Resume the PDF-to-JSON API page at the point where its text ends.

[SOURCE EXTRACT start]

PDF-to-JSON API

Extract tables from PDF to JSON using our data extraction API.

Extract structured tables automatically

Convert tables from PDFs into clean, machine-readable JSON. Ideal for invoices, forms, reports, and more.

Automate with Zapier

Automatically extract tables from PDFs in Google Drive and save as JSON files using our Zapier integration. A no-code workflow for document-to-data processing.

CONNECT WITH ZAPIER

No manual data entry

Save time and eliminate human error by automating table extraction from PDFs with high accuracy.

Try it out

This example will extract tables from a PDF and return them as a JSON file.

Try it out in three steps

Add a PDF named document.pdf to your project folder.
Run the code from the same folder.
Open result.json to see the output.

curl -X POST https://api.nutrient.io/build \
  -H "Authorization: Bearer your_api_key_here" \
  -o result.json \
  --fail \
  -F document=@document.pdf \
  -F instructions='{
      "parts": [
        {
          "file": "document"
        }
      ],
      "output": {
        "type": "json-content",
        "plainText": false,
        "structuredText": false,
        "keyValuePairs": false,
        "tables": true
      }
    }'

curl -X POST https://api.nutrient.io/build ^
  -H "Authorization: Bearer your_api_key_here" ^
  -o result.json ^
  --fail ^
  -F document=@document.pdf ^
  -F instructions="{\"parts\": [{\"file\": \"document\"}], \"output\": {\"type\": \"json-content\", \"plainText\": false, \"structuredText\": false, \"keyValuePairs\": false, \"tables\": true}}"

package com.example.pspdfkit;

import java.io.File;
import java.io.IOException;
import java.nio.file.FileSystems;
import java.nio.file.Files;
import java.nio.file.StandardCopyOption;

import org.json.JSONArray;
import org.json.JSONObject;

import okhttp3.MediaType;
import okhttp3.MultipartBody;
import okhttp3.OkHttpClient;
import okhttp3.Request;
import okhttp3.RequestBody;
import okhttp3.Response;

public final class PspdfkitApiExample {
  public static void main(final String[] args) throws IOException {
    final RequestBody body = new MultipartBody.Builder()
      .setType(MultipartBody.FORM)
      .addFormDataPart(
        "document",
        "document.pdf",
        RequestBody.create(
          MediaType.parse("application/pdf"),
          new File("document.pdf")
        )
      )
      .addFormDataPart(
        "instructions",
        new JSONObject()
          .put("parts", new JSONArray()

[SOURCE EXTRACT end]
[GIVEN RECORDS start]

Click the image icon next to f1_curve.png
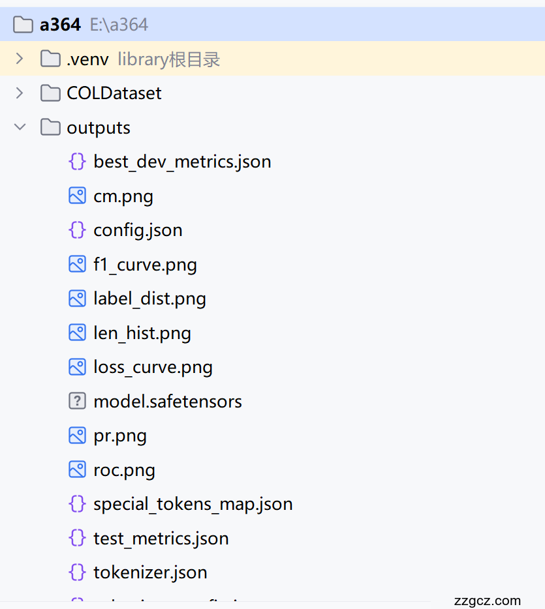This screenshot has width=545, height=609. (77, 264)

[GIVEN RECORDS end]
[GIVEN RECORDS start]

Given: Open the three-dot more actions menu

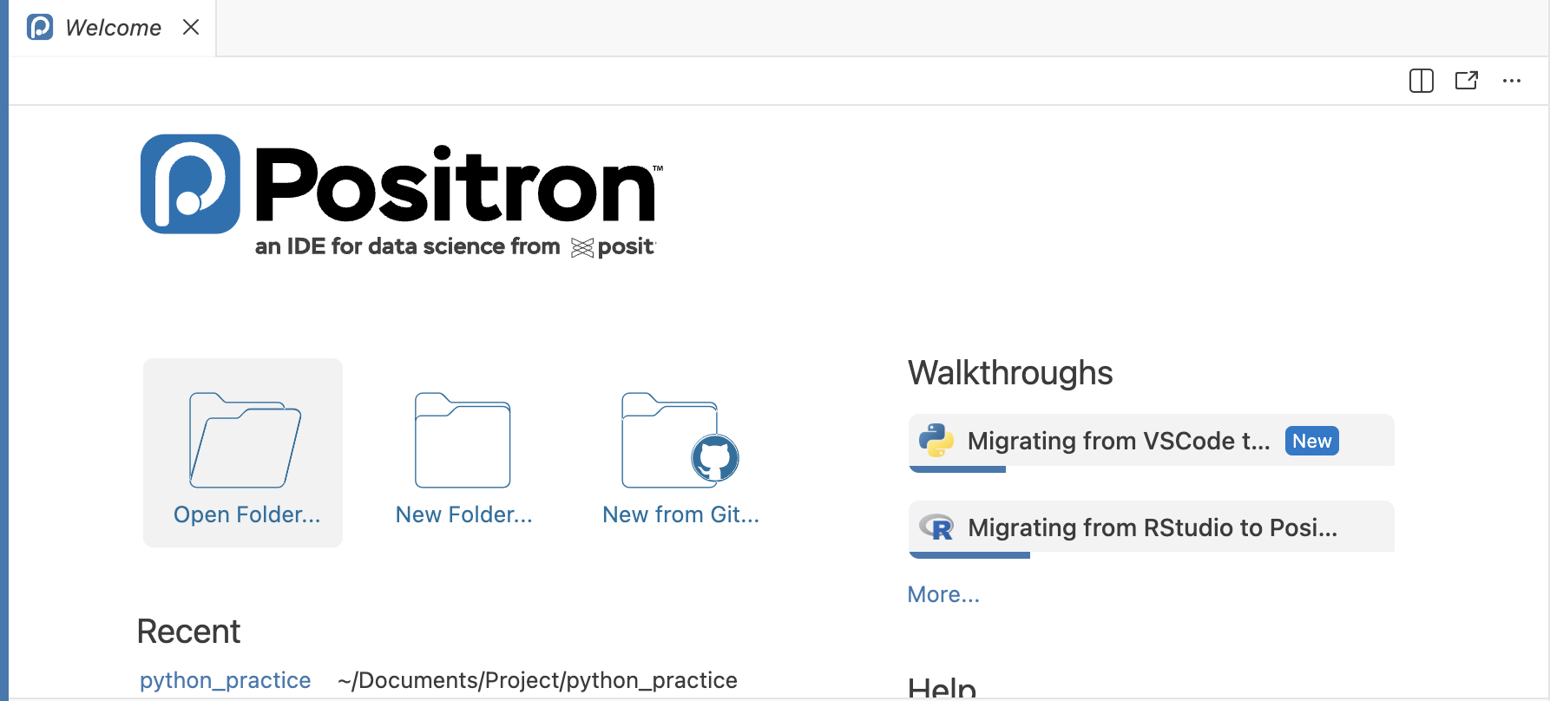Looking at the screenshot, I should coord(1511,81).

[GIVEN RECORDS end]

TASK RESPONSE
            .put(new JSONObject()
              .put("file", "document")
            )
          )
          .put("output", new JSONObject()
            .put("type", "json-content")
            .put("plainText", false)
            .put("structuredText", false)
            .put("keyValuePairs", false)
            .put("tables", true)
          ).toString()
      )
      .build();

    final Request request = new Request.Builder()
      .url("https://api.nutrient.io/build")
      .method("POST", body)
      .addHeader("Authorization", "Bearer your_api_key_here")
      .build();

    final OkHttpClient client = new OkHttpClient()
      .newBuilder()
      .build();

    final Response response = client.newCall(request).execute();

    if (response.isSuccessful()) {
      Files.copy(
        response.body().byteStream(),
        FileSystems.getDefault().getPath("result.json"),
        StandardCopyOption.REPLACE_EXISTING
      );
    } else {
      // Handle the error
      throw new IOException(response.body().string());
    }
  }
}

using System;
using System.IO;
using System.Net;
using RestSharp;

namespace PspdfkitApiDemo
{
  class Program
  {
    static void Main(string[] args)
    {
      var client = new RestClient("https://api.nutrient.io/build");

      var request = new RestRequest(Method.POST)
        .AddHeader("Authorization", "Bearer your_api_key_here")
        .AddFile("document", "document.pdf")
        .AddParameter("instructions", new JsonObject
        {
          ["parts"] = new JsonArray
          {
            new JsonObject
            {
              ["file"] = "document"
            }
          },
          ["output"] = new JsonObject
          {
            ["type"] = "json-content",
            ["plainText"] = false,
            ["structuredText"] = false,
            ["keyValuePairs"] = false,
            ["tables"] = true
          }
        }.ToString());

      request.AdvancedResponseWriter = (responseStream, response) =>
      {
        if (response.StatusCode == HttpStatusCode.OK)
        {
          using (responseStream)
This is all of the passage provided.